If you are just transitioning from working outside the home to working from home, your thoughts are probably spinning with all the things that you will get done now that you don’t have to waste all that time commuting, getting ready for work, etc. And then a few weeks into your new lifestyle, things just don’t seem to going along as smoothly as you had imagined! What the heck happened, anyway? Well, I certainly hope you didn’t toss that daily planner you used to fill out so religiously! You just might need to pull it out, dust it off, and put it back to work.

In the first place, you are “still working.” You are just working “here” and not “there.” You still need to keep a schedule, and maybe even a daily flow chart. It will just have different items o­n it. Instead of dealing with meetings, phone calls, reports, face-to-face chats with clients or customers or employees or “the boss,” deadlines, “managing by walking around,” countless interruptions, and all that, you will need to schedule time for focusing o­n the work you are doing from home, maintaining your home itself, your family, and maybe even YOU!

Listed records:
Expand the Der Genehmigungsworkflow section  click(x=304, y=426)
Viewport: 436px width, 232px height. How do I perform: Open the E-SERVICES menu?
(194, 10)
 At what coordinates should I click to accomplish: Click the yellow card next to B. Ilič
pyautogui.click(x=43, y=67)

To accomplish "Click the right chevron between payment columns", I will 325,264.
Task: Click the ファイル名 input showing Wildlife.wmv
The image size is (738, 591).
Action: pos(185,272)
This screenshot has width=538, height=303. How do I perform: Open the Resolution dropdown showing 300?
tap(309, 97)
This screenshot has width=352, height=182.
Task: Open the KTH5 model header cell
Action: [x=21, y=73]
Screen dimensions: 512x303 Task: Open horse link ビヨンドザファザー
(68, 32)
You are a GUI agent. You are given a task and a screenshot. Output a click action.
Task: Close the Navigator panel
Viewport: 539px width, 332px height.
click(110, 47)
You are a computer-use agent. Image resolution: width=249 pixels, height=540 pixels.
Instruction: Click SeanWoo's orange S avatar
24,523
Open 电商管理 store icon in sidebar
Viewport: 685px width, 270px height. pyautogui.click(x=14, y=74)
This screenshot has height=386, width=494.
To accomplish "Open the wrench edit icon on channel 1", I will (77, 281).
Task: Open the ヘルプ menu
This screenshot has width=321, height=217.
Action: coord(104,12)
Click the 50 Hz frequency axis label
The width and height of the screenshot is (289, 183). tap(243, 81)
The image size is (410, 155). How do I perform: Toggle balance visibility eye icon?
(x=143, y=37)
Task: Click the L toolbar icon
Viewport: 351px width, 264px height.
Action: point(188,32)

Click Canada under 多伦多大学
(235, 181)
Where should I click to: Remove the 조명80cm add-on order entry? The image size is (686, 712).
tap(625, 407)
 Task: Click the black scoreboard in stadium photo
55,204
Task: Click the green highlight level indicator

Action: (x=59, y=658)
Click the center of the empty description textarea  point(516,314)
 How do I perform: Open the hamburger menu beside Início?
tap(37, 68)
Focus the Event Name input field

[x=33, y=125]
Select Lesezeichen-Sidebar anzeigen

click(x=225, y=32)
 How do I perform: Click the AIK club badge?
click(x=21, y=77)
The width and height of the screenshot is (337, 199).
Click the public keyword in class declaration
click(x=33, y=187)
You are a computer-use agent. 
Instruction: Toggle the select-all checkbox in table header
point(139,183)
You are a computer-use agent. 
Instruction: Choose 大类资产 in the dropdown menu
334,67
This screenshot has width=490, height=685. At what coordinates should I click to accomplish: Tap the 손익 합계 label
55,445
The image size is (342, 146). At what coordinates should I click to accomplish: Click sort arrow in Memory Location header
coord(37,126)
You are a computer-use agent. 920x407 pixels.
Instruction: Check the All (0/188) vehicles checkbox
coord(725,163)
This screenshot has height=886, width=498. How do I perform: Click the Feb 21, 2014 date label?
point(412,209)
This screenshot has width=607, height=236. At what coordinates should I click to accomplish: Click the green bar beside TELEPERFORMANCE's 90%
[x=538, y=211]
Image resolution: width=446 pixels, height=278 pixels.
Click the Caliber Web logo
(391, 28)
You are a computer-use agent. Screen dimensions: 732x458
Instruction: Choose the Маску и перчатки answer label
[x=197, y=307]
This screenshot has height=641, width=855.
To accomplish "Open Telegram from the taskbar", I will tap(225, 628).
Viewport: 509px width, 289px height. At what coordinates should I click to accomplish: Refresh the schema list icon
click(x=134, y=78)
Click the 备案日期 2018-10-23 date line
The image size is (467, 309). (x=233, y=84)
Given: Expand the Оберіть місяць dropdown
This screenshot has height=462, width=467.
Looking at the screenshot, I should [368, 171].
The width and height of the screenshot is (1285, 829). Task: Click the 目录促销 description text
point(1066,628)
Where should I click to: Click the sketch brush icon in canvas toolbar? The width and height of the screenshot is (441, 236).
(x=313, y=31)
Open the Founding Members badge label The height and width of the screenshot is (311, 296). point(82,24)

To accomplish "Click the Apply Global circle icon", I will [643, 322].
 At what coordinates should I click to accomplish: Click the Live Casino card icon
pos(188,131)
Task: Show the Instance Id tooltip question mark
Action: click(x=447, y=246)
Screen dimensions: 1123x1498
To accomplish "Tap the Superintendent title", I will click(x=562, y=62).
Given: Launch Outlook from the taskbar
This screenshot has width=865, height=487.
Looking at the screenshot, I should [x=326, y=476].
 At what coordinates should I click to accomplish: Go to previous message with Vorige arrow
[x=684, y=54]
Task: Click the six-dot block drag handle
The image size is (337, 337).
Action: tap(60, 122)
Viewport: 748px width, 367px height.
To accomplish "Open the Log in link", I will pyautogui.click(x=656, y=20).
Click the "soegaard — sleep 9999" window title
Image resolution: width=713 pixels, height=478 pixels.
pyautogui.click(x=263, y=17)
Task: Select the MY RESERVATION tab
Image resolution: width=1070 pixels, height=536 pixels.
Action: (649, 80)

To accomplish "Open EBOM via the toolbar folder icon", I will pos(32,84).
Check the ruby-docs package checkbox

Problems to solve:
**A.** According to the passage on working from home, what will you need to schedule time for? List each item.
**B.** Carry on writing the passage on working from home, picking up after its final sentence.
The records were taken from a different source than the passage on working from home.

Answers per task:
**A.**
- focusing on the work you are doing from home
- maintaining your home itself
- your family
- maybe even you

**B.**
Take your planner out and come up with something that works for you. You might start with what worked before. In other words, if you had to be ready to leave the house by 7:00 AM, before, then be that way now. You don’t have to be “all dressed up with nowhere to go,” but you can be showered and dressed, etc. Assign times to focus o­n various activities, keeping in mind that none of this is etched in stone. Build your own individual situation into this, and remember that it is o­nly a guideline. Your boss is not going to call you o­n the carpet if the schedule doesn’t


work unless you stand in front of the mirror and have at it! Remember that you have flexibility that you didn’t have when you were working outside the home. You are the boss and you can arrange you day as you choose, to fit the needs of your family, health, interests, schooling, or whatever reason you chose to work at home. Keep adjusting until you find what works. It may need “re-tweaking” when school starts up or lets out, as days get longer or shorter, as the seasons change, etc. That’s OK!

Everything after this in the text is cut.